** Dataset records follows **

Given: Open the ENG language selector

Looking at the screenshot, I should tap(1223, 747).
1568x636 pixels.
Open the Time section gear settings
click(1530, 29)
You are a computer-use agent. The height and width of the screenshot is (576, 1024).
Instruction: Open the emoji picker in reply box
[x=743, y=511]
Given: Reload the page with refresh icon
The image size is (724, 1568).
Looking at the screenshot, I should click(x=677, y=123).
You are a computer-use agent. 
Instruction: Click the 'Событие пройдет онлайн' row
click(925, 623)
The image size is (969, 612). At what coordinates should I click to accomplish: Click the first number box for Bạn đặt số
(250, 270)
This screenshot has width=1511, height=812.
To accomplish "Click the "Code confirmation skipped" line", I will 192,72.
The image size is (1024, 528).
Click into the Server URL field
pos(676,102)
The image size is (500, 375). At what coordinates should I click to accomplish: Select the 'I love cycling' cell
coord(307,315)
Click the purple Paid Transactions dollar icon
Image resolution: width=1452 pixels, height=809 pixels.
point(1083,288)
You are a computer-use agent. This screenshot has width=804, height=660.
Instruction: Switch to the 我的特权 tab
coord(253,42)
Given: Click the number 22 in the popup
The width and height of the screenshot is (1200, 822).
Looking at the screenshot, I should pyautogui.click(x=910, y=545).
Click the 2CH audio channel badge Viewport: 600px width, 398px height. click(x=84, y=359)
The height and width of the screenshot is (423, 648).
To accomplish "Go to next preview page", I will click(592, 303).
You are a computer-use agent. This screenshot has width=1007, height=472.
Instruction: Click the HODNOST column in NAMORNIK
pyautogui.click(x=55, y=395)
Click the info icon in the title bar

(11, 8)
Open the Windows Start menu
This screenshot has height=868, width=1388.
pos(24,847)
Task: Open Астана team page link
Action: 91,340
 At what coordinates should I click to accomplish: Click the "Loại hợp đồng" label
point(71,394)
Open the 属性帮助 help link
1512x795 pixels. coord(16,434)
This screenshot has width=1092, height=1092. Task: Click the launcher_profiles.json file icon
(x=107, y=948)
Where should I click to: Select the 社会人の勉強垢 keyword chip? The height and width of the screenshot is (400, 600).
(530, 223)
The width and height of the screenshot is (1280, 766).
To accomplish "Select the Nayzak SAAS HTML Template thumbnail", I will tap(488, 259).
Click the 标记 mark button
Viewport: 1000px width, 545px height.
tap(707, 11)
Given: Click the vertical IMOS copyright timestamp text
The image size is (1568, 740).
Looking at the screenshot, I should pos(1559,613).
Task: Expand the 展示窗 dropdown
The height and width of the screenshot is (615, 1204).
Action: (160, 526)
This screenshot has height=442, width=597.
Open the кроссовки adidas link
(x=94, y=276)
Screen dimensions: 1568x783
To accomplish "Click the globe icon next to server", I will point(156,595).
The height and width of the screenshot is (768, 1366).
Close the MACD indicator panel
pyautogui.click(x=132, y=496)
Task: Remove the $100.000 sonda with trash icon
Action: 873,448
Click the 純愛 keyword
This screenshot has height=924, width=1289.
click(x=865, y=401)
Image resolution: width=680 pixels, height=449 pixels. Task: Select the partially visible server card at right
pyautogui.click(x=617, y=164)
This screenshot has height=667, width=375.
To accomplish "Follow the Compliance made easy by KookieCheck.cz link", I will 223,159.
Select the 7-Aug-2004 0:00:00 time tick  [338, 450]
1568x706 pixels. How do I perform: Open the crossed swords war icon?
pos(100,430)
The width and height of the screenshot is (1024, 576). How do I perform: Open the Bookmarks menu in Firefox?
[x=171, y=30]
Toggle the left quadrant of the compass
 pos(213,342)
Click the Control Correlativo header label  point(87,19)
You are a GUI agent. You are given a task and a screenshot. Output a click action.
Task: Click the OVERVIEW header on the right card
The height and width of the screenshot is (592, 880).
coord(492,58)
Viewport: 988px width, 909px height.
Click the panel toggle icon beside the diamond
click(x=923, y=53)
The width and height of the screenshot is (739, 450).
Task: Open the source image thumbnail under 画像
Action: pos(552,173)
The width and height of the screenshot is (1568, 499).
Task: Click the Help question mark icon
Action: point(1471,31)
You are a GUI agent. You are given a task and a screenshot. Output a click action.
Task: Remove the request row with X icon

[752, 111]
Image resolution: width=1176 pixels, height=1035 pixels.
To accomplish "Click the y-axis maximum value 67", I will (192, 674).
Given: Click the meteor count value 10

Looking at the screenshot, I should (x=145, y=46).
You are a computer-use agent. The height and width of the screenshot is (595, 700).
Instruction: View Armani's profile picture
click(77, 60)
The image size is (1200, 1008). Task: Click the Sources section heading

** End of Dataset records **

Search the data above for "next" and copy every line where it turns up.

To accomplish "Go to next preview page", I will click(592, 303).
To accomplish "Click the globe icon next to server", I will point(156,595).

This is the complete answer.